- **CONSIGNE 1**:
Dans l'article sur l'EPR de Flamanville, remplacez "fuites" par "pertes" et réécrivez le passage allant de "11 août 2021" jusqu'à "autorisée à l’année." inclus.
- **CONSIGNE 2**:
Prolongez l'article sur l'EPR de Flamanville en rédigeant la suite qui vient après sa dernière phrase.

- **TEXTE CITÉ**:
+++

France : EPR de Flamanville : La centrale nucléaire rejette trop de gaz à effet de serre

EDF sous-estime les fuites et dépasse la limite




11 août 2021


Alors que son exploitation n’est même pas encore autorisée, le réacteur nucléaire EPR de Flamanville (Normandie) cause déjà des dégâts à l’environnement. Et EDF ne s’en est pas rendu compte immédiatement, mais plus d’un an après.
Des fuites de liquides de refroidissement, survenues à plusieurs reprises en 2019, se sont avérées plus importantes que ce que l’industriel n’avait pensé. Ces fluides frigorigènes se transforment en de puissants gaz à effet de serre lorsqu’ils sont soumis à une pression normale, bien plus puissants que le CO2 en terme de pouvoir réchauffants. Ces fuites, dont EDF ne dit rien, ont fait que le réacteur EPR de Flamanville a rejeté dans l’atmosphère trop de gaz à effet de serre en 2019, plus que le maximum autorisée à l’année.

+++

- **CONTENU DES DONNÉES**:

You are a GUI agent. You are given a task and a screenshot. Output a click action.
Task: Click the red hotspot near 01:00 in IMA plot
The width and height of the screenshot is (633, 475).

+++

- **RÉPONSE RÉDIGÉE 1**:
11 août 2021


Alors que son exploitation n’est même pas encore autorisée, le réacteur nucléaire EPR de Flamanville (Normandie) cause déjà des dégâts à l’environnement. Et EDF ne s’en est pas rendu compte immédiatement, mais plus d’un an après.
Des pertes de liquides de refroidissement, survenues à plusieurs reprises en 2019, se sont avérées plus importantes que ce que l’industriel n’avait pensé. Ces fluides frigorigènes se transforment en de puissants gaz à effet de serre lorsqu’ils sont soumis à une pression normale, bien plus puissants que le CO2 en terme de pouvoir réchauffants. Ces pertes, dont EDF ne dit rien, ont fait que le réacteur EPR de Flamanville a rejeté dans l’atmosphère trop de gaz à effet de serre en 2019, plus que le maximum autorisée à l’année.

- **RÉPONSE RÉDIGÉE 2**:
EDF dit avoir avoir stoppé les fuites dès leurs détections. Une détection qui est manifestement arrivée un peu tard, et une surveillance des équipements qui n’a manifestement pas été assez rapprochée. La gestion de l’évènement déclaré significatif pour l’environnement montre un industriel qui n’a pas suffisamment surveillé ses équipements, qui n’a pas mis la qualité suffisante pour obtenir des réparations durables et qui de surcroît a sous-estimé l’importance de fuites ayant pour conséquence le rejet de puissants gaz à effet de serre dans l’atmosphère.


Les fuites de fluides frigorigènes, et leurs impacts sur l’environnement, sont pourtant bien connus des autorités et des industriels. Une autorisation annuelle de rejets de 100 kg de fluide frigorigène est attribuée à chacune des 18 centrales nucléaires en France. Les déclarations de fuites de fluides frigorigènes supérieures au maximum autorisé sont fréquentes. C’est arrivé récemment à Belleville, au Bugey et à Paluel. Et déjà deux fois à Flamanville cette année, pour les réacteurs 1 et 2. Trois fois donc, si on compte cette déclaration d’EDF pour l’EPR de Flamanville faite le 4 août 2021. Pour des rejets qui datent de 2019. EDF a donc mis plus d’un an et demi à faire ses comptes. Suivre de près ses rejets dans l’environnement n’apparaît pas comme la priorité de l’exploitant.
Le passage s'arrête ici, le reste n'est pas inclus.